West Hollywood Mayor Chelsea Byers says this moment is an opportunity for the community to come together to build a strong response.

“We have this opportunity to understand what we are able to do as a local community against the backdrop of an administration like you had in the 80s,” said Byers. “I wasn’t totally there that whole time. But this link between past experience and present moment is really critical. It’s heartening to see so many community leaders. It’s a really amazing moment we have as a community. At a time when care is needed to be extended to more than ever before I’m grateful to APLA for making such a beautiful space where care can shine so
bright in our city.”

U.S. Rep. Laura Friedman (CA-30) agreed with that sentiment. “We have seen this administration deliberately demonize members of our community.
They have demonized immigrants, minorities, our trans community members. They’ve turned their back on the LGBT community, cruelly cutting funding for AIDS prevention and STDs. And yet, coming into West Hollywood and this community, and into this room, we see there’s a tremendous amount of caring and love,” said Friedman. “That is how we change things in this country, by living those values every day.”

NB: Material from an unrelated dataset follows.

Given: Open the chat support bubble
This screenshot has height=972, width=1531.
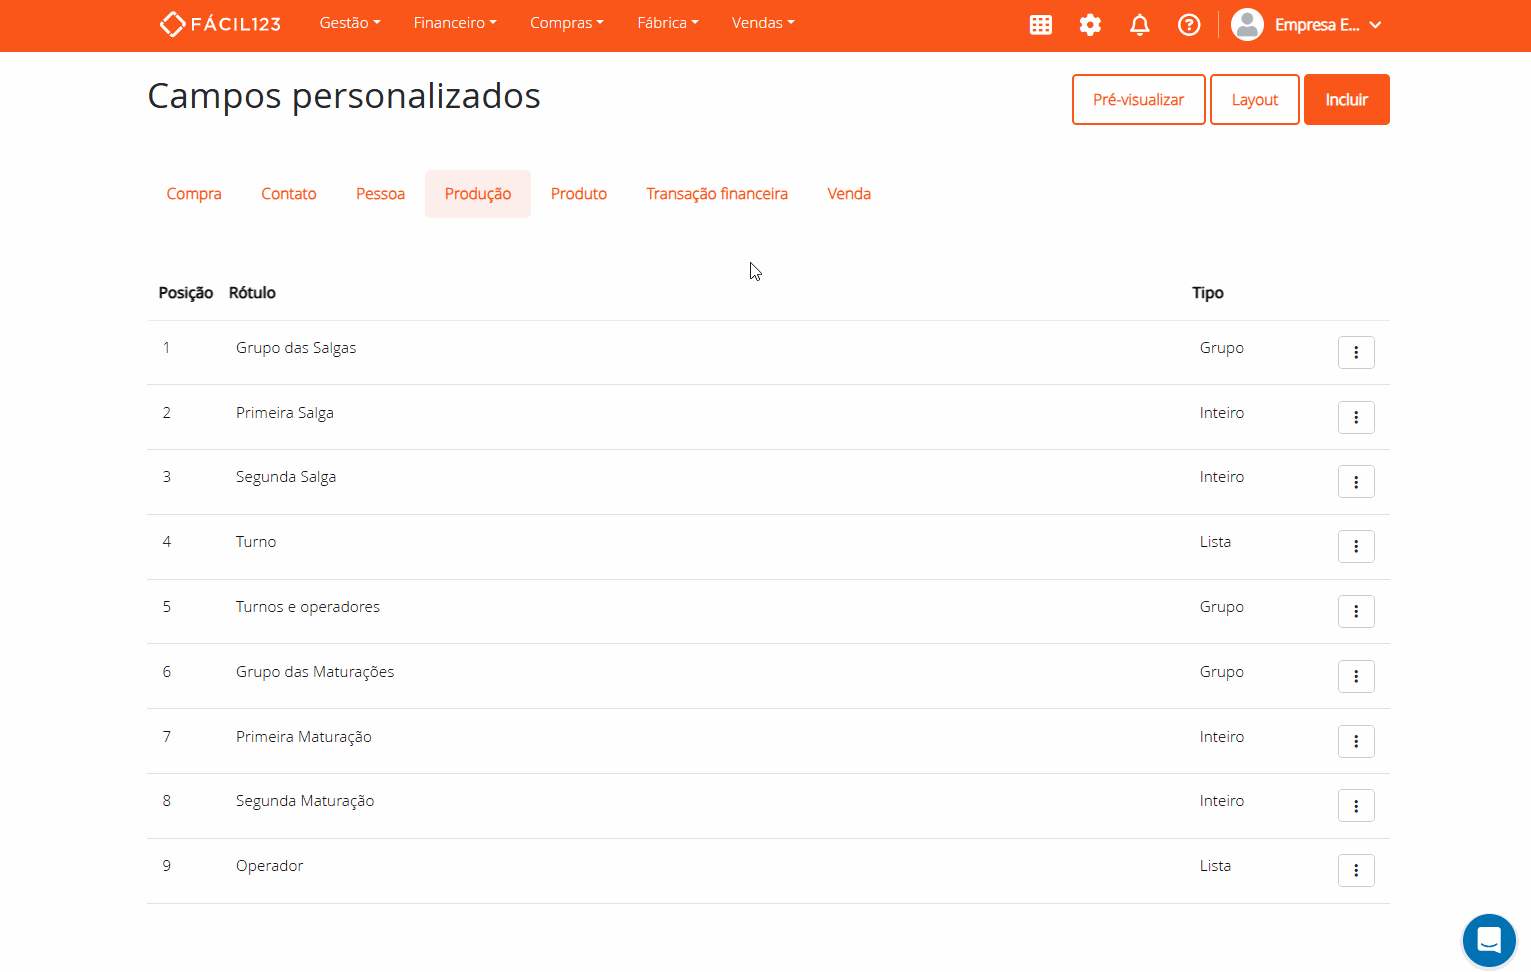Looking at the screenshot, I should (x=1489, y=940).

“At a time when the federal government is no longer a partner in anything medical, this facility is going to provide an incredible and needed safety net for patients,” she said. Despite these threats, APLA Health CEO Craig Thompson says the organization is committed to serving everyone who needs care.

“The need for people for health care is going to continue regardless of what the federal government does around funding, and we’re committed to being there to provide that health care in all the different ways we possibly can,” he says. One of the new ways APLA’s new facility will improve service to its patients is through its new in-house pharmacy.

In addition to fostering closer connection between a patient’s doctor and pharmacist, APLA will offer free delivery at no charge to patients and will help consolidate prescriptions to make it easier for patients to receive and take their medicine.

“We’ve been wanting to close the loop on comprehensive care and offer a pharmacy for our patients, that way they can get all the support withing one organization,” says Rich Kowalski, APLA director of pharmacy.